» **TASK BRIEF**
Edit the records starting at the line containing "Describe the element" and ending at the end of the records, replacing "screenshot" with "screen capture" and keeping everything else unchanged. Omit the pictures from your answer.

--- EXTRACTED INFORMATION ---

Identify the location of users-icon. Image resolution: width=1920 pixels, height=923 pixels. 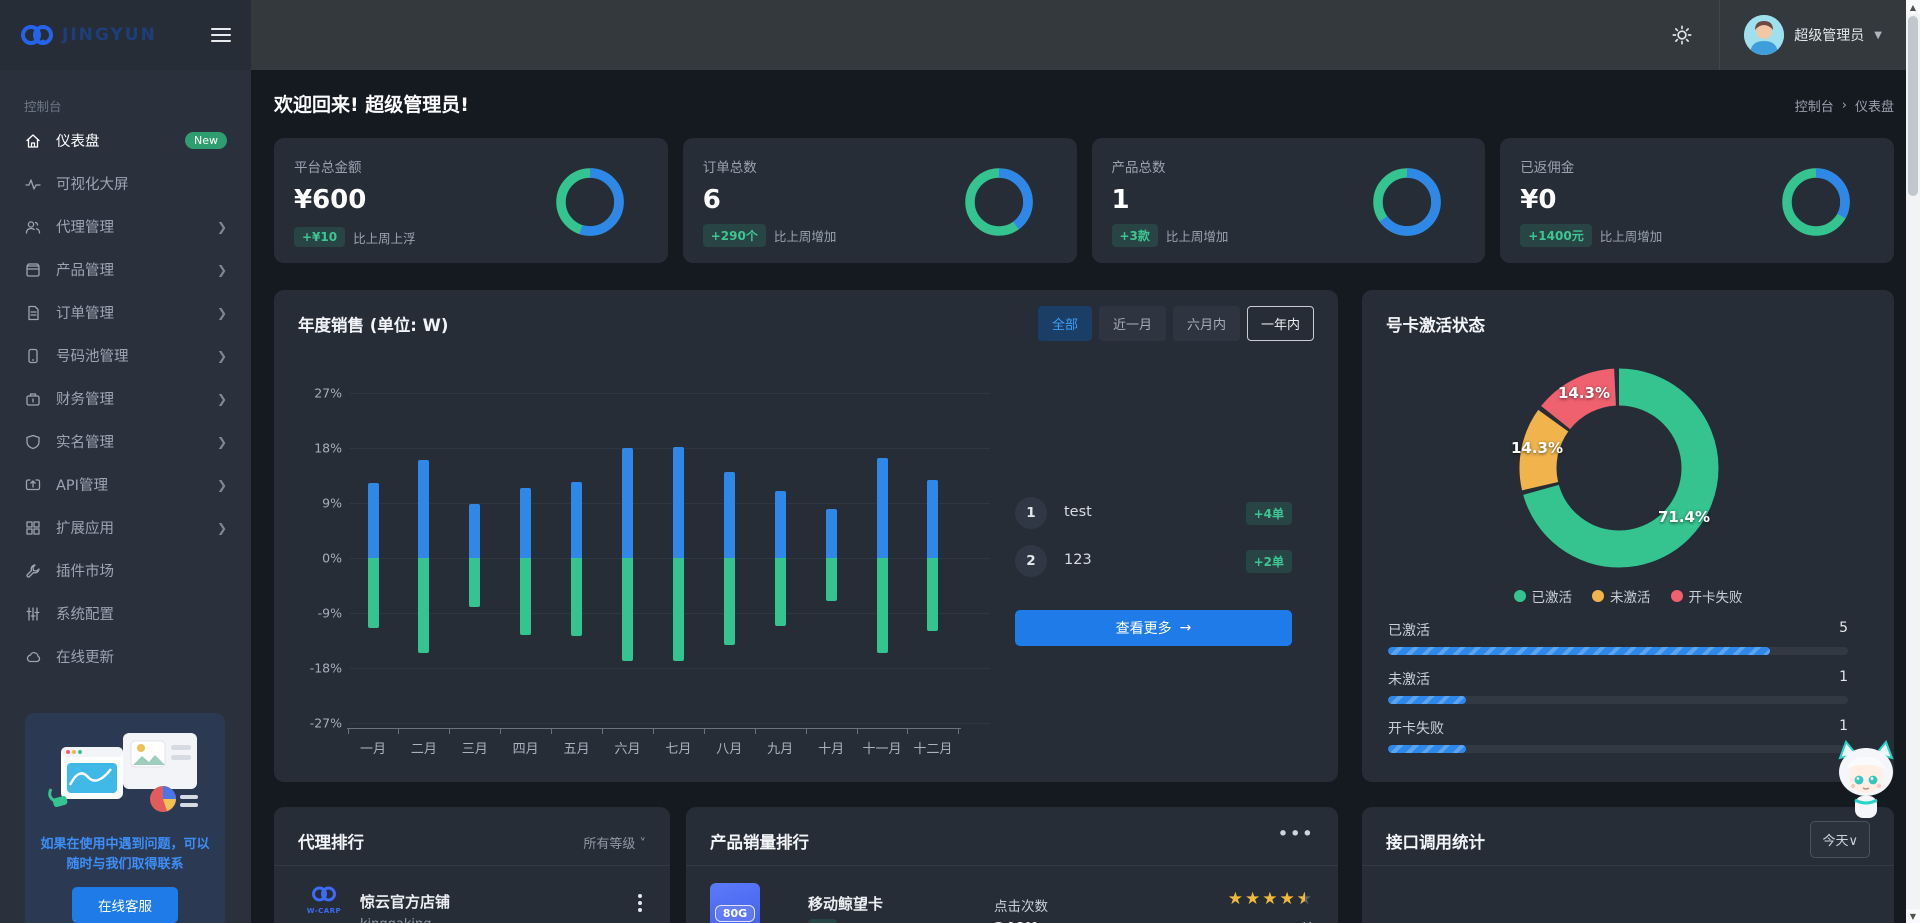
(33, 227).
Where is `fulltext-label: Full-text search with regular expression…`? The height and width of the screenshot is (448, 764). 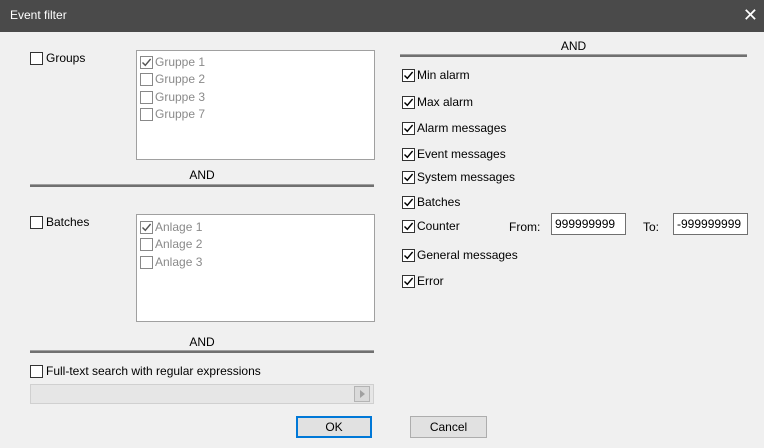 fulltext-label: Full-text search with regular expression… is located at coordinates (154, 371).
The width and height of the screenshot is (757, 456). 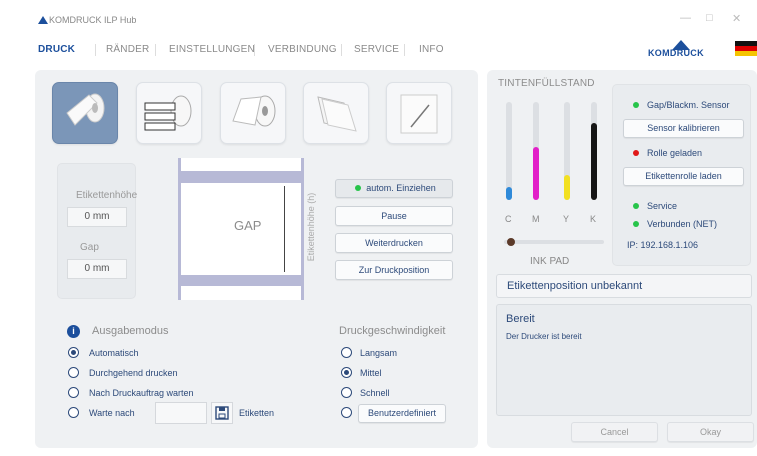 I want to click on minimize-button: —, so click(x=686, y=18).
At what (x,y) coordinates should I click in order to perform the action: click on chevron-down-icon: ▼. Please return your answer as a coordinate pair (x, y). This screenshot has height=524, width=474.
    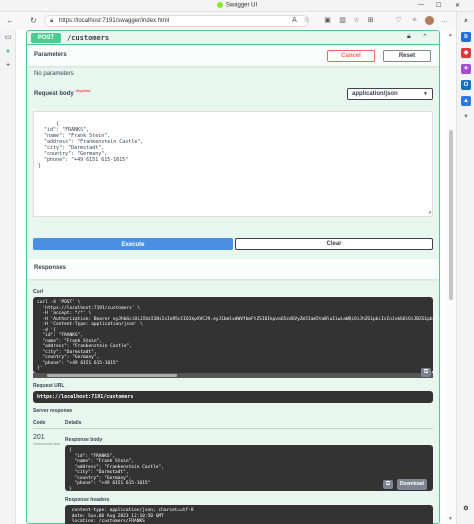
    Looking at the image, I should click on (426, 94).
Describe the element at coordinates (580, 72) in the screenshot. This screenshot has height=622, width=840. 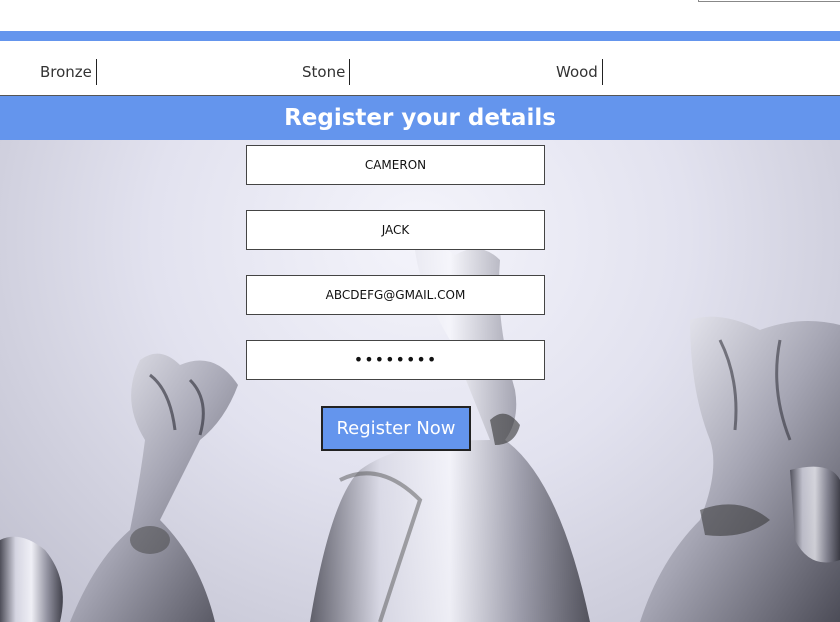
I see `nav-item-wood: Wood` at that location.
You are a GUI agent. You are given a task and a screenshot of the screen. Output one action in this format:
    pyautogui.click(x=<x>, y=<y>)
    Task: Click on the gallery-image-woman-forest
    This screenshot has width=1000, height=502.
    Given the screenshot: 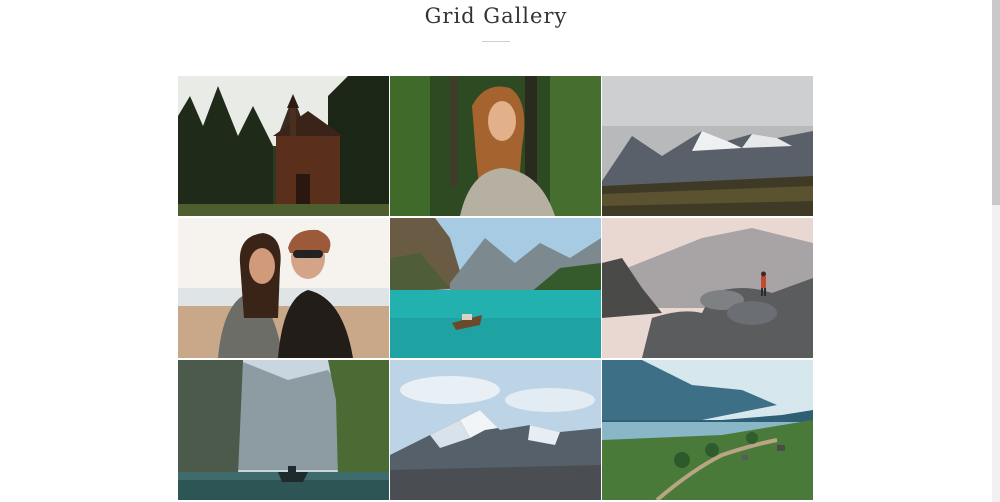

---

» **SOLUTION TO THE PROBLEM**
Describe the element at coordinates (580, 72) in the screen capture. This screen capture has height=622, width=840. 
I see `nav-item-wood: Wood` at that location.
You are a GUI agent. You are given a task and a screen capture of the screen. Output one action in this format:
    pyautogui.click(x=<x>, y=<y>)
    Task: Click on the gallery-image-woman-forest
    This screen capture has width=1000, height=502.
    Given the screen capture: 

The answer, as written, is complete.